Rockcliffe Wealth Advisors met with a business client recently for a comprehensive review of her personal and business affairs. The client informed us that she wanted to slow down in the years ahead. We then applied the Strategic Business Advantage™ process to determine how to improve the client’s situation. The following changes were made as a result.
On the personal side, the assets held in her RRSP, non-registered and TFSA accounts were reviewed. Recommendations were provided that moved a higher percentage of her fixed income assets to her RRSP to improve the tax efficiency of her holdings. Restructuring the assets that were creating annual income from the non-registered account reduced the tax that had to be paid each year. Annually the TFSA contribution is now being maximized to further reduce the tax liability on any income earned from the non-registered assets.
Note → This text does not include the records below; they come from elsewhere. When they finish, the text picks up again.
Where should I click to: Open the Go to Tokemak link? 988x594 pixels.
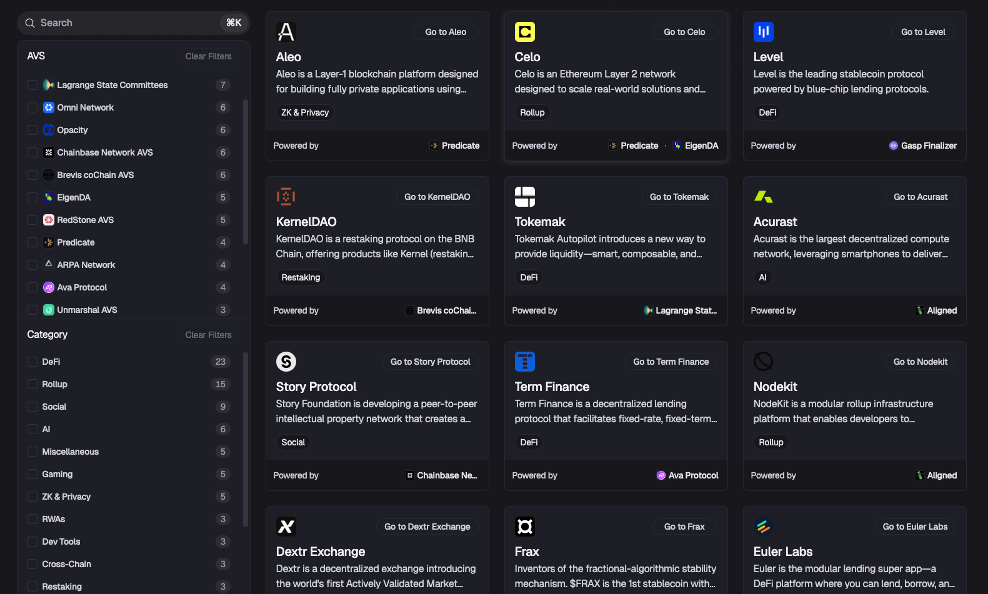(679, 197)
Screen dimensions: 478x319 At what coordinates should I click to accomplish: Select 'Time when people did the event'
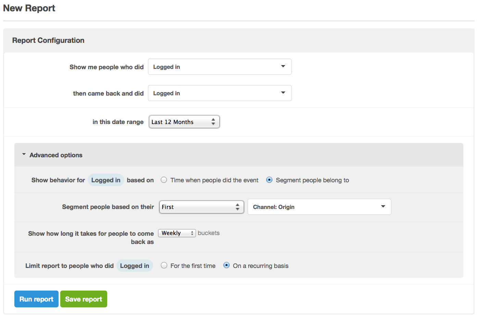coord(164,180)
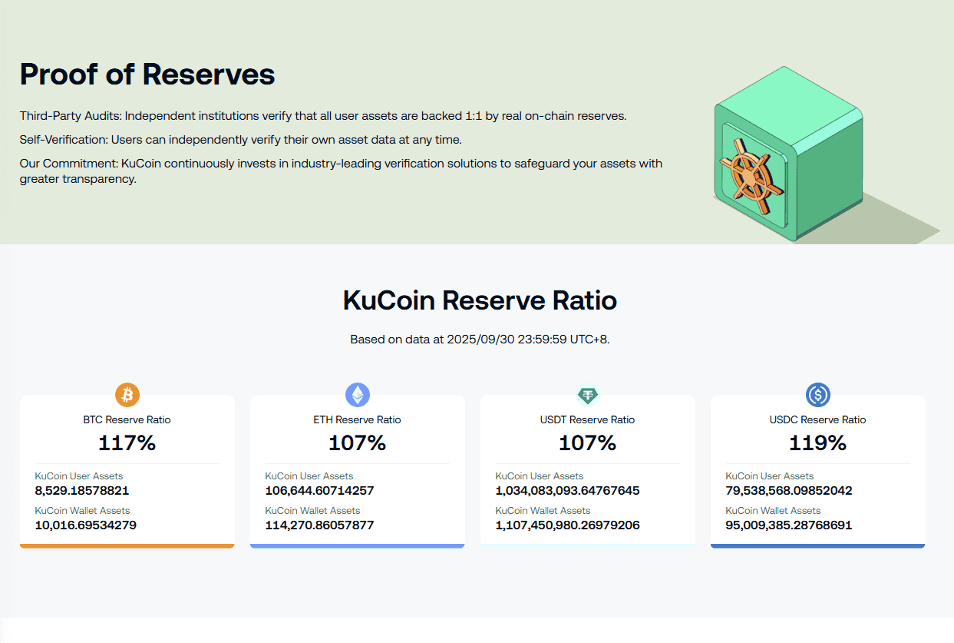Click the dark blue bar under USDC card
Image resolution: width=954 pixels, height=643 pixels.
tap(818, 545)
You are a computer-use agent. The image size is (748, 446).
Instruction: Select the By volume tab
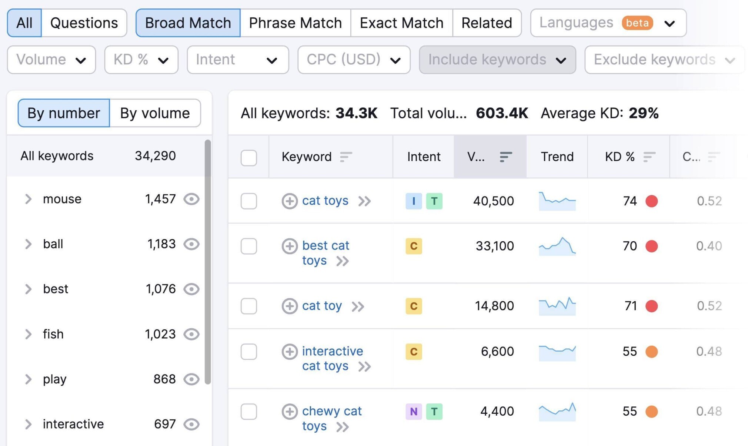click(155, 113)
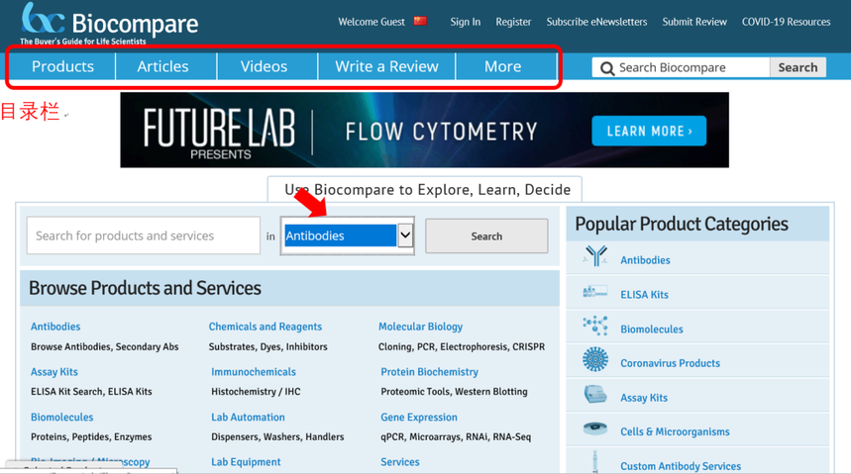This screenshot has width=851, height=474.
Task: Open the Articles menu
Action: pyautogui.click(x=162, y=66)
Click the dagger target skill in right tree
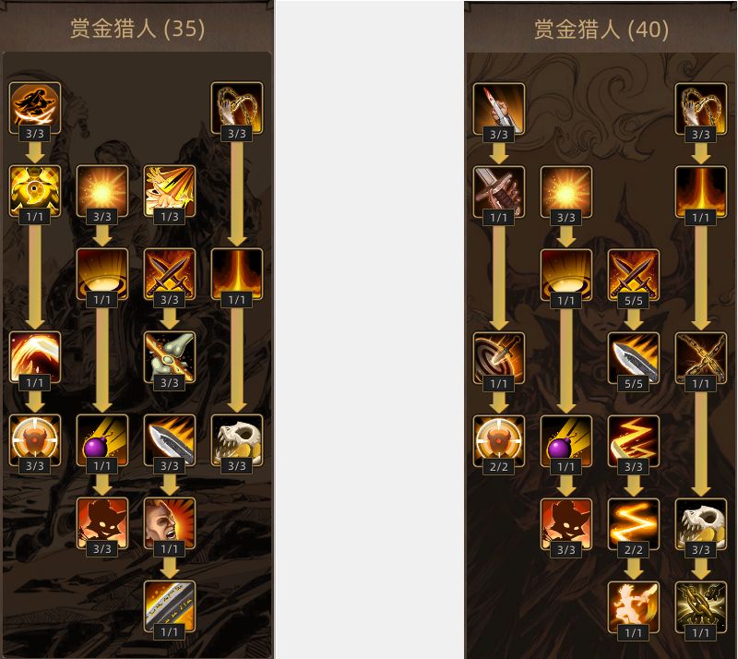This screenshot has width=738, height=659. click(499, 358)
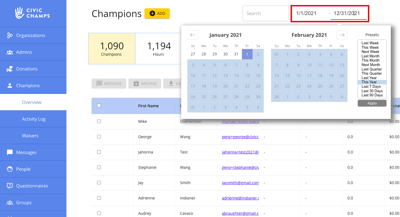Screen dimensions: 400x217
Task: Toggle the select-all checkbox in table header
Action: 99,106

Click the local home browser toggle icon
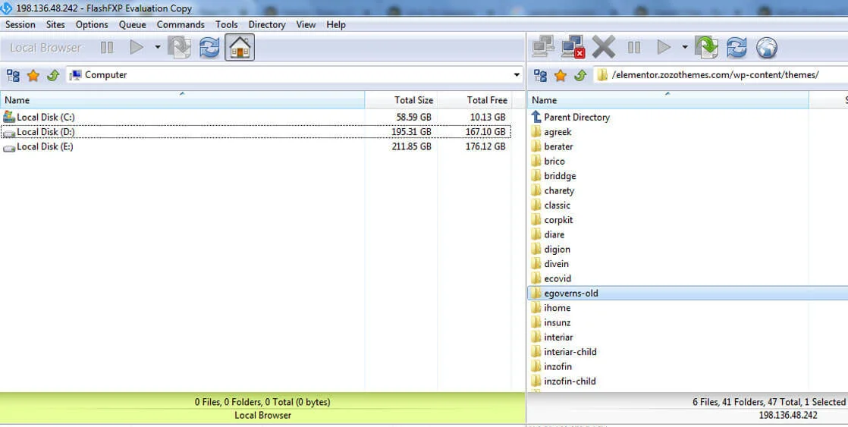coord(240,48)
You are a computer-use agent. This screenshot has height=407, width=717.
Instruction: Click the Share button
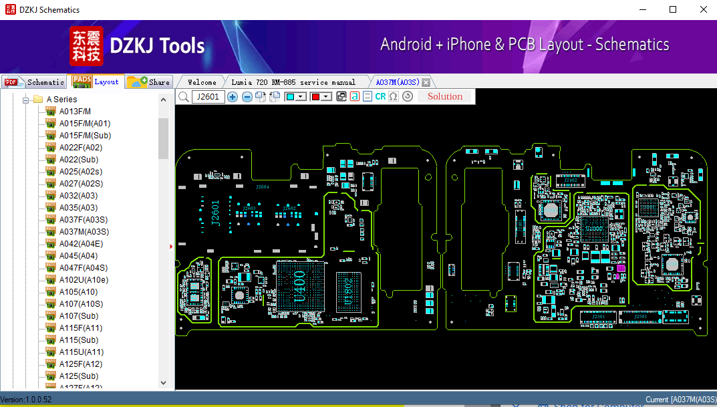(148, 82)
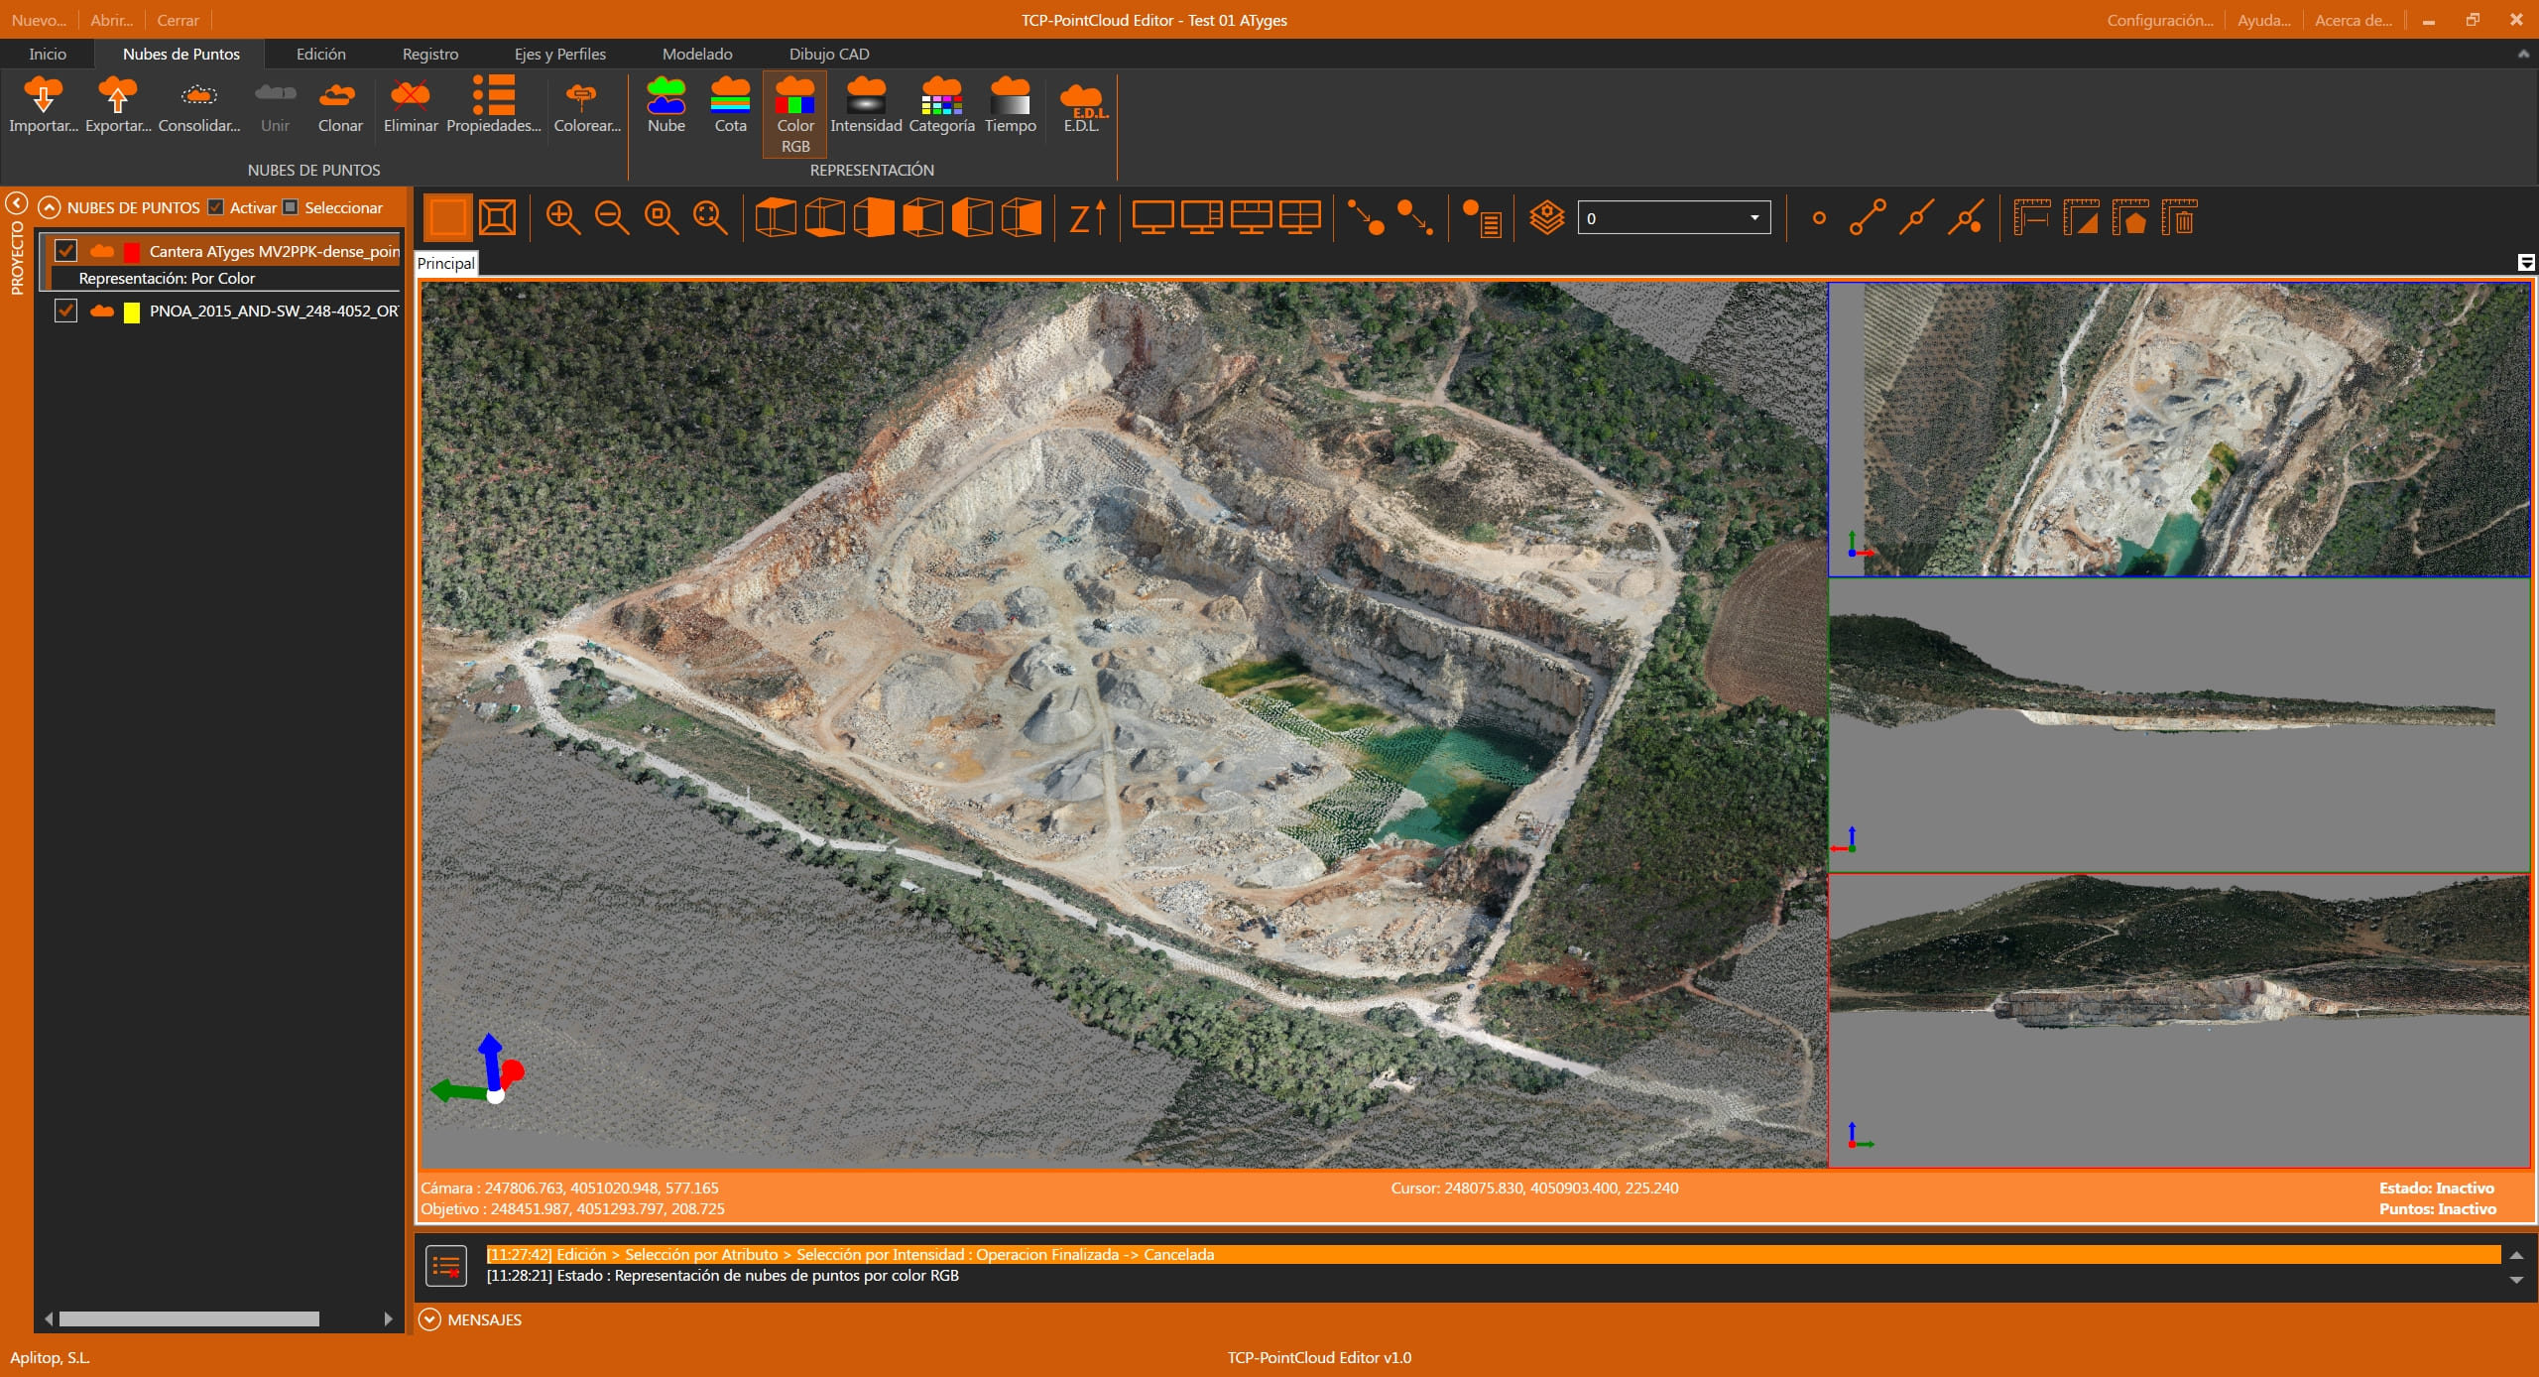Image resolution: width=2539 pixels, height=1377 pixels.
Task: Toggle visibility of PNOA_2015_AND-SW layer checkbox
Action: 65,311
The asset allocations are now reviewed periodically to ensure that they meet the client’s needs and that they also reflect the most current market conditions.
On the business side of the client’s affairs there had been several new businesses started up with other family members. Recommendations on the corporate structures were provided. The client is working with their lawyer and accountant to implement these changes to reduce the potential tax paid on the eventual disposal of the shares in each corporation.
In the primary business, personally held term insurance was transferred to the corporation. This was done to commence estate planning using the financial assets held in the corporation. In looking at where the premium for the policy was to be paid from, it was determined that it was more tax effective to pay the annual premium from the corporation as opposed to paying it personally. The financial assets in the corporation were re-structured using corporate class investment funds that will generate future income in the form of capital gains. This is important in a corporation because it attracts the least amount of tax (23%) that can be paid on passive income earned in the corporation. The other important advantage is that the non-taxable portion of any capital gain earned by the corporation can be paid out to the shareholders tax-free through the Capital Dividend Account (CDA). This potential source of income was included when calculating the retirement income for the client.
As part of the deeper planning work done, it was also recommended to convert the term policy that had been transferred to the corporation into permanent participating life insurance because lifetime coverage was needed. This was also done to create further tax advantaged growth of the assets in the corporation. As the policy was convertible there was no medical underwriting required which is an often over-looked feature of some term policies. We also recommended a participating insurance policy because of its ability to increase in value through annual dividends that are paid to the policy owner. The annual dividend creates cash value in the policy that can be accessed by the corporation. In this case the cash value has been included as a potential source of income in retirement once the other sources of income from the other assets are reduced. The final advantage is that the death benefit will eventually be paid to the corporation and it can be paid out to the shareholders through the CDA on a tax free basis.
The client is now comfortable that her personal and business affairs are well on their way to being appropriately structured to be tax efficient, provide a reasonable return over time and create a sustainable income in retirement. They are also pleased that they have addressed many of their estate planning needs by implementing the recommendations which Rockcliffe Wealth Advisors have provided. Ongoing reviews will ensure that the client’s goals continue to be met.